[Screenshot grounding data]
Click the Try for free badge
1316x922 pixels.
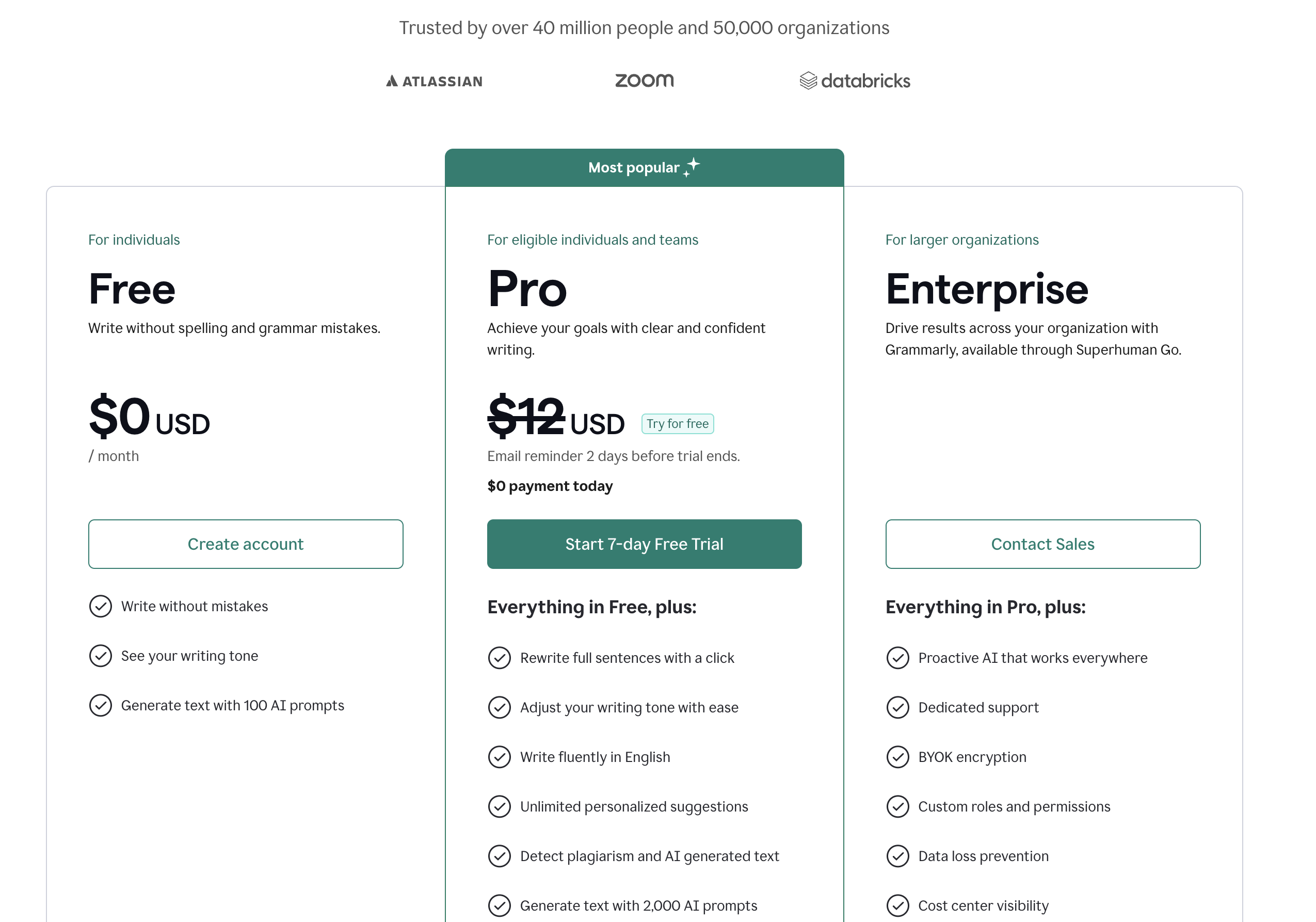(678, 424)
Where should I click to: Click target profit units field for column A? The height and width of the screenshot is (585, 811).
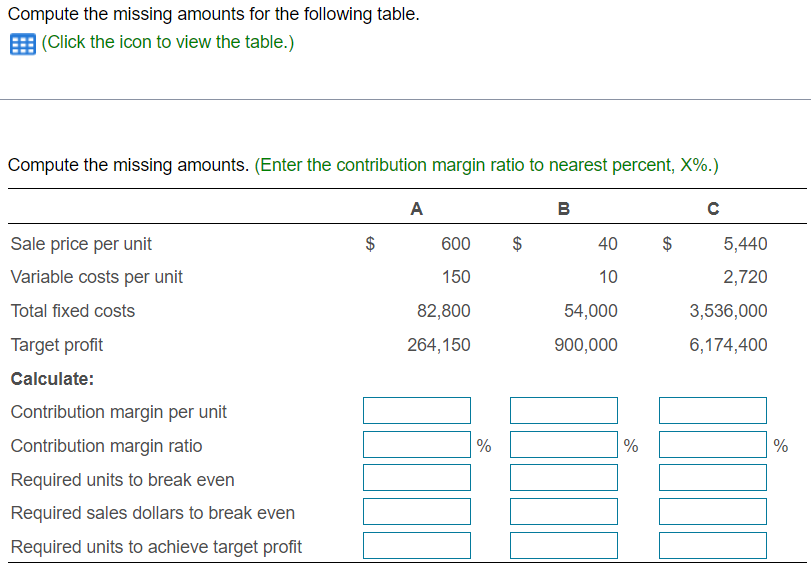(x=416, y=545)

◆ Your goal ◆
Quote all the lines above exactly as given. Do not include the pictures.

◆ Task output ◆
Click the Try for free badge
1316x922 pixels.
(678, 424)
Where should I click to: Click target profit units field for column A? The height and width of the screenshot is (585, 811).
(x=416, y=545)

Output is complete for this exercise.